__Data supplied__.
---

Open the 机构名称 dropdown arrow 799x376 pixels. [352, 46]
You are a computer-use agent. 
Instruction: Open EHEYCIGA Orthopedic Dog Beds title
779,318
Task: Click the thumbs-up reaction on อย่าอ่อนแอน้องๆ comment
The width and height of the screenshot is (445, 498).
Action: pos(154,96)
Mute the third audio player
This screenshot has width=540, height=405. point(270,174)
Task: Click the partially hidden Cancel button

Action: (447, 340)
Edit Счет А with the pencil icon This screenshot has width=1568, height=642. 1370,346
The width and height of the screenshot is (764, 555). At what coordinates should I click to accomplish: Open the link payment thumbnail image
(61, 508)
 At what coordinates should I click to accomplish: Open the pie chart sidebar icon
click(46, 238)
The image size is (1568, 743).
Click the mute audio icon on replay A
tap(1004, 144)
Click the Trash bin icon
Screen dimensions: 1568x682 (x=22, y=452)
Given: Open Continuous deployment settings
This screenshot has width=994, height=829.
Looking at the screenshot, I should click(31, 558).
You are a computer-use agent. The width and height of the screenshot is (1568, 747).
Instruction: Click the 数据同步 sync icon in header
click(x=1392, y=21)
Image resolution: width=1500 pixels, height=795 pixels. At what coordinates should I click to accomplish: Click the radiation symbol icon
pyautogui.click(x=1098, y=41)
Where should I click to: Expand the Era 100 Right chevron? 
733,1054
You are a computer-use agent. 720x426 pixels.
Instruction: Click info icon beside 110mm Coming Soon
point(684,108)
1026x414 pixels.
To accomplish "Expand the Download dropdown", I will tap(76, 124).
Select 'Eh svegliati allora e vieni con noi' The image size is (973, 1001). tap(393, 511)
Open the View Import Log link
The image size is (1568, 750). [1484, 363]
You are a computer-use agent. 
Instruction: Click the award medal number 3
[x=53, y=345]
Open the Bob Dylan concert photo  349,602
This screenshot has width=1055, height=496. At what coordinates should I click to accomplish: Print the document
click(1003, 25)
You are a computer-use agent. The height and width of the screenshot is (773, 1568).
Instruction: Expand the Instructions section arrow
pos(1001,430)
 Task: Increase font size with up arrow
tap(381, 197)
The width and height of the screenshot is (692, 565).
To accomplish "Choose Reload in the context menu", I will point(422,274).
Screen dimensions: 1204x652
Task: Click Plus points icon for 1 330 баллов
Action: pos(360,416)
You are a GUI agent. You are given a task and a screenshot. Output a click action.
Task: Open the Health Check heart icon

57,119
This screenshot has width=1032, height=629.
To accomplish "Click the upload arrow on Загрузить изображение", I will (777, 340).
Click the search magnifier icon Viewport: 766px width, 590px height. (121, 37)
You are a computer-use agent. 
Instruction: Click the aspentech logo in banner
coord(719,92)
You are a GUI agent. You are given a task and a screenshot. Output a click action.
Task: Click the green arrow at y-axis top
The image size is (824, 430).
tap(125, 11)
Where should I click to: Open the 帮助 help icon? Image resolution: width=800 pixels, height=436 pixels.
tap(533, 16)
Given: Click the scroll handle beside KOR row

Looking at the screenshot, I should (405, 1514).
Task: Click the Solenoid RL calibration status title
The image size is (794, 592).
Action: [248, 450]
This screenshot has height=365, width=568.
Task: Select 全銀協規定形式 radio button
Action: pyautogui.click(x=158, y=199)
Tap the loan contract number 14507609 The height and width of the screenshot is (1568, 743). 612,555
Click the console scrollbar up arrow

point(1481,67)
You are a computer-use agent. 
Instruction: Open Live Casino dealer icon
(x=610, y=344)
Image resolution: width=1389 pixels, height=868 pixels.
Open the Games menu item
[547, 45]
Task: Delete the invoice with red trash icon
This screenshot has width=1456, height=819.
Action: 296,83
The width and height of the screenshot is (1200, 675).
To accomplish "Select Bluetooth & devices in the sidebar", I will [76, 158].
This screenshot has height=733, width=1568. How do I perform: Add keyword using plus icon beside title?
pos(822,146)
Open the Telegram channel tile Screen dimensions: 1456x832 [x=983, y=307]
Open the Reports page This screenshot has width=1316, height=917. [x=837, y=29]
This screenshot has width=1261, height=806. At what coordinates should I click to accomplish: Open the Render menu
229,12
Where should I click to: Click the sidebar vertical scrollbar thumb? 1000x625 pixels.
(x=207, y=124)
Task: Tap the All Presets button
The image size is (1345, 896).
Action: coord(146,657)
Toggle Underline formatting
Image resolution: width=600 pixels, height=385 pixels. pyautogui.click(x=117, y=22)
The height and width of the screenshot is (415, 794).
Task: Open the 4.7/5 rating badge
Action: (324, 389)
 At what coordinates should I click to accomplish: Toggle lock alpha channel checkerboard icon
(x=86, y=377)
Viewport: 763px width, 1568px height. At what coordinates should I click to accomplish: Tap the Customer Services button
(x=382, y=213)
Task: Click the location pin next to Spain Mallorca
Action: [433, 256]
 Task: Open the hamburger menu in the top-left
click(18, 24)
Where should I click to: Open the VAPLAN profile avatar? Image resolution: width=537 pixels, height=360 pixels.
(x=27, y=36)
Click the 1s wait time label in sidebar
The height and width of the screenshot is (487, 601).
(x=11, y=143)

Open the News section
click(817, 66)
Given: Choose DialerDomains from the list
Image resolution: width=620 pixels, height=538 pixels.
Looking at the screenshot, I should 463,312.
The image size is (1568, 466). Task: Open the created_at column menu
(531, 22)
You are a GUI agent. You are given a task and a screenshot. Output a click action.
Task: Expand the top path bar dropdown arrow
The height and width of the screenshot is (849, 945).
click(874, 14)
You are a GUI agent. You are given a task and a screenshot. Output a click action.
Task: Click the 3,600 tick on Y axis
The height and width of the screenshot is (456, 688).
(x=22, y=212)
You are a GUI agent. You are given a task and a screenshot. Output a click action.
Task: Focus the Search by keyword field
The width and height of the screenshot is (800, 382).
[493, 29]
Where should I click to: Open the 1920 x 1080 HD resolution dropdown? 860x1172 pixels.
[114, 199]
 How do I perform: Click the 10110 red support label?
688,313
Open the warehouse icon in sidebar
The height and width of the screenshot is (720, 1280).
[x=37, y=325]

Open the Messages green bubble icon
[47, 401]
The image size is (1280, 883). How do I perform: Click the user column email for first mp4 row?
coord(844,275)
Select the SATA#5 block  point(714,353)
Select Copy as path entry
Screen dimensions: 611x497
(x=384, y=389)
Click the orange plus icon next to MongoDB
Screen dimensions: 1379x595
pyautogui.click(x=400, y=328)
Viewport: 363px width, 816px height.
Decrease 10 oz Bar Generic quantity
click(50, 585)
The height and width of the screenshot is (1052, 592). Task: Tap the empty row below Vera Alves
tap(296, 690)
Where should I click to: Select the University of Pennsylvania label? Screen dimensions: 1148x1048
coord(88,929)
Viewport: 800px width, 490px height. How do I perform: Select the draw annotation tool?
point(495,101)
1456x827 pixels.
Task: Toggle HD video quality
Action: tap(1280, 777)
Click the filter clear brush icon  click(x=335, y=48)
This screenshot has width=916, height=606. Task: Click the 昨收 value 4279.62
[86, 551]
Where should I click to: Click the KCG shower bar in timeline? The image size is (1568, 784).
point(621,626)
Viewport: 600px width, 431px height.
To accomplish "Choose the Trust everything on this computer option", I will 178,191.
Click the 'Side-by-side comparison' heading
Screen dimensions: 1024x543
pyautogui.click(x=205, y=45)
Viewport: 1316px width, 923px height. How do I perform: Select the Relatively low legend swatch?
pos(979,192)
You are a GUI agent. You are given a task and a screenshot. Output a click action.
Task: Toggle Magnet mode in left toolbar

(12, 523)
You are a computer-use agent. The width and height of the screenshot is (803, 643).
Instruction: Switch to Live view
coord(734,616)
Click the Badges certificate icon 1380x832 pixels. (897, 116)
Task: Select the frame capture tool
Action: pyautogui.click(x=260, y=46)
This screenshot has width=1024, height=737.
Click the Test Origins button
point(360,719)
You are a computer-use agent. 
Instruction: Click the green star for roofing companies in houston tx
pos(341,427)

---

__What you have to do__.
Which of the lines above include the word "axis"? Copy each of them.

__Result of the exercise__.
Task: Click the green arrow at y-axis top
Task: Click the 3,600 tick on Y axis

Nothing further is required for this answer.